Four of the states – California, New Jersey, Maryland, and Wisconsin – have issued cease-and-desist orders against Coinbase, preventing the platform from offering staking services to new users within their jurisdictions. On the other hand, Washington state has an active lawsuit but has not imposed a ban on Coinbase’s staking activities.
The allegations against Coinbase’s staking services revolve around the claim that they constitute unregistered securities offerings. However, Coinbase has vehemently contested these accusations, arguing that staking services do not meet the legal definition of securities. Despite the SEC’s dismissal of the case against Coinbase in February, the legal battles with the five states continue.
User Impact and Lost Rewards
According to Coinbase’s vice president of legal, Paul VanGreck, the restrictions imposed by the states have led to residents missing out on significant staking rewards. VanGreck estimates that users in the affected states have collectively lost over $90 million in rewards since mid-2023. He criticized the emergency procedures used by the states to issue cease-and-desist orders, stating that such actions are typically reserved for cases of serious securities fraud, not routine staking activities.

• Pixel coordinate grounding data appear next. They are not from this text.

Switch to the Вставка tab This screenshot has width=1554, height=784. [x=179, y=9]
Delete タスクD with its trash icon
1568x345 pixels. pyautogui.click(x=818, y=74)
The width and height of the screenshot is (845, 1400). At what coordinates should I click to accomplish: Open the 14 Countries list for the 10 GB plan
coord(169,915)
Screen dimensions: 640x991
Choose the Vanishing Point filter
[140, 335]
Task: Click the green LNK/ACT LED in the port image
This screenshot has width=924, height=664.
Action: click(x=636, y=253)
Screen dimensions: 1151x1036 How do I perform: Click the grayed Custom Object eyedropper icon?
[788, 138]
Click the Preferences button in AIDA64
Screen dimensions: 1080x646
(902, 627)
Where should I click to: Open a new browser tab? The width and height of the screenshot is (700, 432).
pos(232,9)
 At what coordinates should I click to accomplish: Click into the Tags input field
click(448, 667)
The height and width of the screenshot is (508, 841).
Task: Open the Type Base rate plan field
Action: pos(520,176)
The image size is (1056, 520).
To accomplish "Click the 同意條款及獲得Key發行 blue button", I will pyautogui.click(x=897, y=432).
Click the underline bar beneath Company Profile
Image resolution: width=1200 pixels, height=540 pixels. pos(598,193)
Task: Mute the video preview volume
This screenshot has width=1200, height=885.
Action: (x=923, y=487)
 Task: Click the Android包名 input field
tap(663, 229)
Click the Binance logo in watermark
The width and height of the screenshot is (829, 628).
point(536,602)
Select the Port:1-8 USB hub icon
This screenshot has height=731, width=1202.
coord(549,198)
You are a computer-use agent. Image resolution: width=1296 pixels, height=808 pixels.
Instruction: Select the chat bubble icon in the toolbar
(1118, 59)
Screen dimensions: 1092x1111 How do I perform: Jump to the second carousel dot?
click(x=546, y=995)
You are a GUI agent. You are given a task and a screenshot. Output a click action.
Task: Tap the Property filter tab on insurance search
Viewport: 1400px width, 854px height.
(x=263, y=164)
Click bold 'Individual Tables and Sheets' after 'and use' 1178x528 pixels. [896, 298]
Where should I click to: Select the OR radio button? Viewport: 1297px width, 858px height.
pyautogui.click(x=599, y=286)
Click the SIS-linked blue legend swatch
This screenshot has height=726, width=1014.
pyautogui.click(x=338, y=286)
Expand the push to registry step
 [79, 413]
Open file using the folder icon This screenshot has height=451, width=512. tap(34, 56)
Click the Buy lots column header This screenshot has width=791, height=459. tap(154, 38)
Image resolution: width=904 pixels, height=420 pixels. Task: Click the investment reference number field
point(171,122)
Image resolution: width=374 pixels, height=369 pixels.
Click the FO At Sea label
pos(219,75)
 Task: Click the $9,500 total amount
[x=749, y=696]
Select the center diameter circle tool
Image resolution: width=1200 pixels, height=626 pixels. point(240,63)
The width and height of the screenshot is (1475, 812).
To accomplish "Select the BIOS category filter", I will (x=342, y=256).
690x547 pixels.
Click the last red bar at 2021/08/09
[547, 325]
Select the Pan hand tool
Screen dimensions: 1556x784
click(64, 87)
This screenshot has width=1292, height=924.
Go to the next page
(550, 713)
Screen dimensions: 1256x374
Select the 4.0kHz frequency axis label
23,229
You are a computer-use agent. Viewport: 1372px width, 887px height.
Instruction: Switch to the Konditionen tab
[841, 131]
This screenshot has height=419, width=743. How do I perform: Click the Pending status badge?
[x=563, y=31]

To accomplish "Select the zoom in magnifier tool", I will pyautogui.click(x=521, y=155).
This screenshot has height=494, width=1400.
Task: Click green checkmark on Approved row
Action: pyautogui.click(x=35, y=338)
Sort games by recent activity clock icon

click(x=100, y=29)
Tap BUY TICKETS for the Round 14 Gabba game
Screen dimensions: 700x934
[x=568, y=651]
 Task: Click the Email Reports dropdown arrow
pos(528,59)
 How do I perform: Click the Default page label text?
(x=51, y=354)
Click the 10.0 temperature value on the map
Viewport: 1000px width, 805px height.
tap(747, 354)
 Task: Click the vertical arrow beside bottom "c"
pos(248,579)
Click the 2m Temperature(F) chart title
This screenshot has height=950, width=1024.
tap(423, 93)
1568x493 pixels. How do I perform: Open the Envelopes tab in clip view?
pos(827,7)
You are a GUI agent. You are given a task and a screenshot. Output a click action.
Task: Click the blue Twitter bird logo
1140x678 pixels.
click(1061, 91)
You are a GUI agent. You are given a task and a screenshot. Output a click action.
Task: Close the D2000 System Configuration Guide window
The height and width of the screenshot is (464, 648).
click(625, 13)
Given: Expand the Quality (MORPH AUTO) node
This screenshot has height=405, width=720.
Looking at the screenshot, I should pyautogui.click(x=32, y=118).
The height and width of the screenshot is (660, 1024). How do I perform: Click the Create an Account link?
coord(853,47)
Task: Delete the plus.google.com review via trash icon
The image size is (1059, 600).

VanGreck highlighted the impact of the legal actions on consumer choice and regulatory uncertainty in the digital asset industry. He emphasized Coinbase’s compliance with federal and state regulations, including registration with FinCEN as a money services business, holding state money-transmission licenses, and being publicly traded in the US.
Additionally, Coinbase has a security commitment in place to indemnify users for losses in the event of a staking failure caused by the platform. VanGreck argued that the ongoing litigation by the five states goes against the trend of regulatory clarity in the digital asset space, especially as efforts are underway in Congress to establish a comprehensive framework for digital assets.
Coinbase has pledged to defend user access to staking services and will continue to contest the remaining lawsuits filed by the five states. VanGreck stressed that courts are not the appropriate venue to decide on staking policy and that elected officials should be responsible for defining the legal status of staking services.